State Senate leader Phil Berger, R-Rockingham, promised that the ruling will be appealed. Attorney General Roy Cooper has not decided whether to pursue an appeal, spokeswoman Jennifer Canada said. Lawmakers last year gave legislative leaders the right to defend laws they pass if Cooper refuses.
"Today a single Wake County judge suppressed the will of voters statewide who elected representatives to improve public education and reward our best teachers with raises. This is a classic case of judicial activism," Berger said in a statement.
Hobgood refused a request by a state attorney defending the law to delay the effect of his decision.
Lawyers representing the North Carolina Association of Educators and a half dozen teachers argued to Hobgood earlier this week that eliminating career status wasn't necessary to remove problem teachers.

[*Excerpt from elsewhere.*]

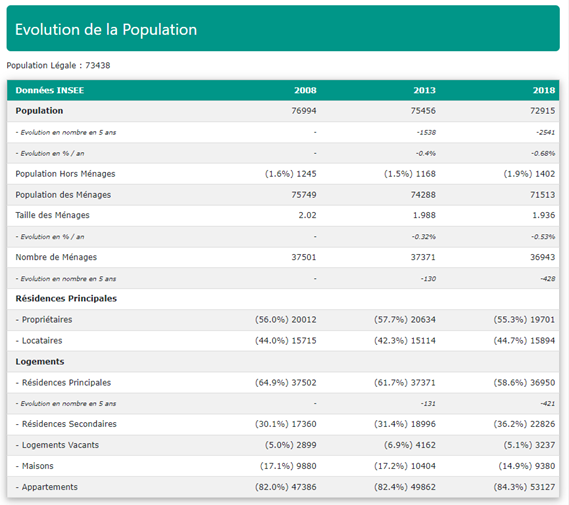Select the Taille des Ménages row
Image resolution: width=569 pixels, height=505 pixels.
click(x=283, y=215)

The state attorney defending the law countered that lawmakers can end tenure protections if they think it will improve public schools.
The ruling is likely to delay action by local school boards on another part of the law requiring them to offer the best 25 percent of its teachers four-year contracts. The contracts mean giving up tenure protections in return for $5,000 in raises over the four years. The law states that school boards have to offer the contracts by the end of next month.
A Superior Court judge ruled last week in a separate case that the Guilford County and Durham school boards do not have to issue new teacher contracts to a selected elite 25 percent of educators.
Hobgood bolstered the case against the contracts by ruling legislators gave school administrators "no discernable, workable standards" to decide which teachers to place in the top 25 percent.
Veteran teachers can choose whether or not to accept a contract if one is offered, but Friday's decision means doing so entails signing away job rights they can keep throughout their career, NCAE attorney Ann McColl said.